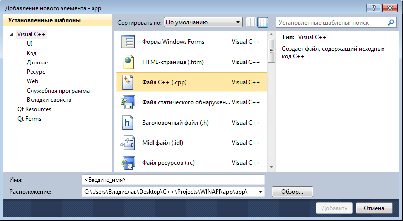Select the static discovery file icon
The image size is (403, 221).
coord(128,102)
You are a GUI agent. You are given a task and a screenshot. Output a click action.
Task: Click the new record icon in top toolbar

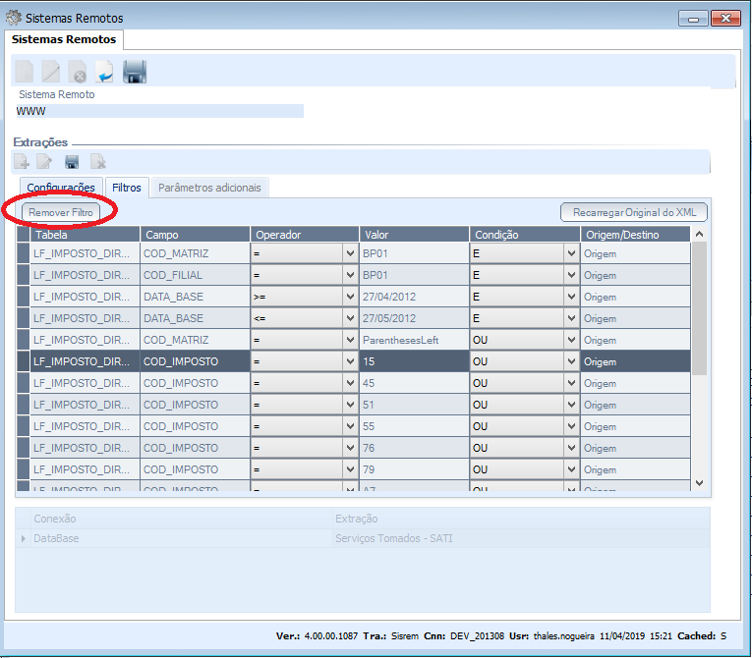tap(24, 72)
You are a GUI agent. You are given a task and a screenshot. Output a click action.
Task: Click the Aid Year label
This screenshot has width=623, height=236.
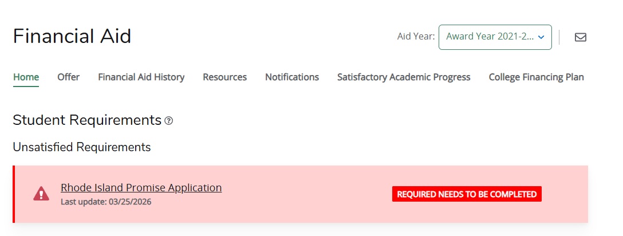[x=416, y=37]
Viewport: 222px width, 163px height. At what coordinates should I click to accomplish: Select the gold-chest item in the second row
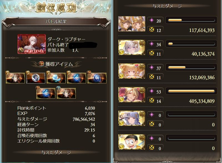(46, 93)
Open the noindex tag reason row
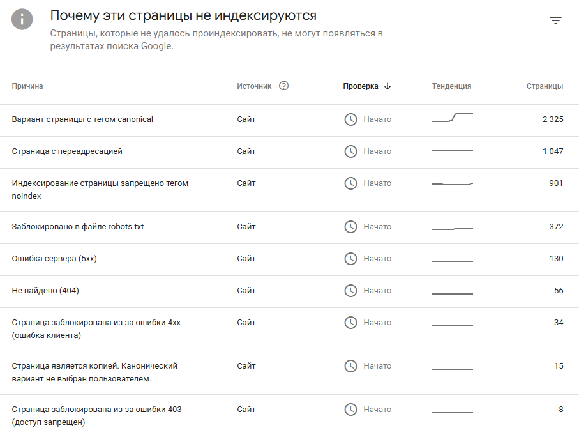 290,190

TASK PROMPT: Starting where a line contains "This screenshot has width=623, height=236." and finishing at the last line above, set down every line exactly as it reads, with no pictures.

YOUR SOLUTION:
This screenshot has width=623, height=236.
[x=416, y=37]
Viewport: 222px width, 163px height. At what coordinates should I click to accomplish: Select the gold-chest item in the second row
(46, 93)
Open the noindex tag reason row
 290,190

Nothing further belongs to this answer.